Body Motion Classification

Given a 3D skeletal model of the subject (as provided by systems such as VideoPose3D), we can infer some body language via simple inspection over time. These cases include:

  • Subject looking at viewer
  • Subject staring at viewer
  • Subject adopted a bladed pose
  • Subject’s hands at-the-ready
  • Subject approaching, etc

Other body language of interest such as the drawing of a weapon, spitting, threatening gestures, etc, while having an easily identifiable signature to a human viewer, are less well suited for classification via algorithmic inspection of skeletal models.

To explore the handling of these more complicated cases, a spatiotemporal aware, graph convolutional network was trained to classify between harmless conversational gesticulation and the drawing of a handgun from concealment, given 3D skeletal subject representations.

  • The body motion of interest typically occurs over a period of a couple seconds so the network needs to be both spatially and temporally aware,
  • And the nature of human skeletons, specifically their 3D joint locations, lends itself well to graph convolutional networks

The paper Quo Vadis, Skeleton Action Recognition? which evaluates several systems led to choosing the Skeleton-Based Action Recognition with Shift Graph Convolutional Network or simply Shift-GCN for its performance and small size.

The network was trained with 160 video clips of a person explaining something with some gesticulation and 160 video clips of a person drawing a handgun from concealment (both inside and outside the waistband, under clothing). 80% of the clips were used for training, 20% for testing. After 100 epochs an accuracy of 95.3% was achieved.

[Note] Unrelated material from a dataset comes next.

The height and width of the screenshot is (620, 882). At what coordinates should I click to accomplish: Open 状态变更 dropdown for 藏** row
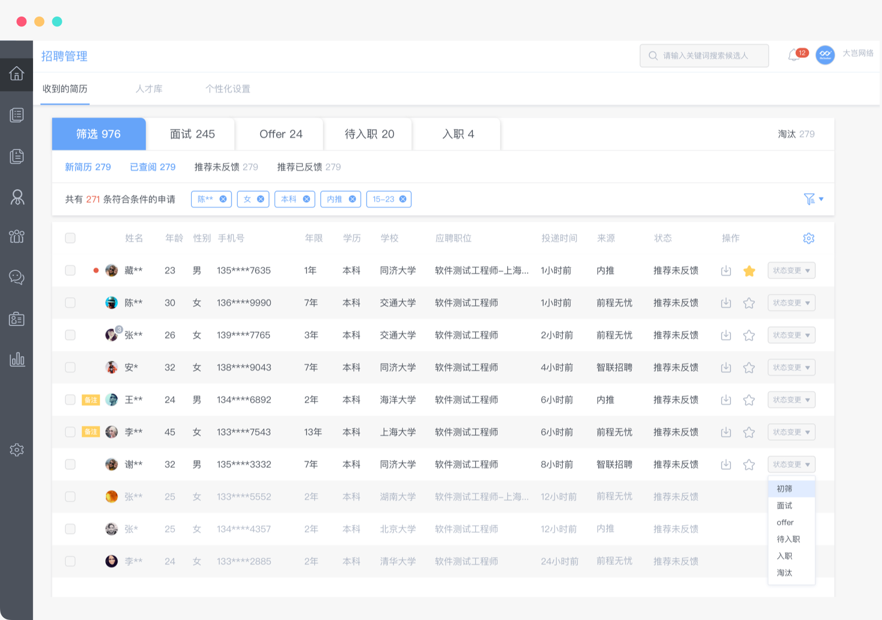(791, 271)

The following video shows an example of the handgun-draw body motion classification.

Discussion

Once the going-for-a-concealed-item action has been detected, several things could happen including drawing/aiming of the viewer’s own weapon, or the issuing of verbal commands/warnings (although the time frame in the example above may be too short if the subject has already decided he’s going to shoot), or perhaps an evasive action.

While the action of drawing a handgun quickly for the purpose of “getting the drop” on someone or getting a shot off quickly is quite different from someone just retrieving their cell phone, waiting for visual confirmation of the weapon would be needed before a shooting response.

An automated system, armed with a taser or other non-lethal round would be well-suited to handle the verbal command -> visual confirmation -> shooting response escalation path, given the timeframe involved.